Ayala-led Integrated Microelectronics Inc. has committed to remain listed on the Philippine Stock Exchange, expecting to pursue an initial public offering by the end of 2013 or next year.
When the electronics manufacturing services firm listed by way of introduction, or without an IPO in 2010, it was required to conduct a public offering within a year but it was unable to do so because of weak market conditions. It had to seek a grace period from PSE on the IPO requirement although at the end of last year, it was able to comply with the minimum public float requirement of 10 percent for continuing listing.
“Our interest is to stay as a listed company on the PSE,” Jaime Augusto Zobel de Ayala said during the company’s stockholders’ meeting yesterday.
In a press briefing after the stockholders’ meeting, IMI chief finance officer Jerome Tan said IMI would like to get the “optimum” price when it sells shares to the public. At present, however, he said global market conditions were still quite soft and not favorable for the export-oriented IMI to rush into the market.

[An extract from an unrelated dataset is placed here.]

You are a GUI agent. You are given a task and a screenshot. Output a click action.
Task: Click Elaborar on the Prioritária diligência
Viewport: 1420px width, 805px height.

IMI has grown from a Philippine-based electronics manufacturer in 2002 to a global company with manufacturing and engineering hubs in Asia, North America and Europe. Only 24 percent of its production capability is anchored on the Philippines. The company has grown to be the 20th biggest electronics manufacturing (EMS) services provider in the world in terms of revenues, based on a ranking made by US-based EMS trade publication Manufacturing Market Insider.
Tan said there were signs of a global recovery this year, saying the possible timetable for an IPO could be either at the end of this year or next year.
“Despite global uncertainties and challenges in major markets, we are undaunted that we will soar higher in 2013,” said IMI president Arthur Tan during the stockholders’ meeting. During the briefing, he added that this year would likely be better for the company in terms of revenues, net profit and margins.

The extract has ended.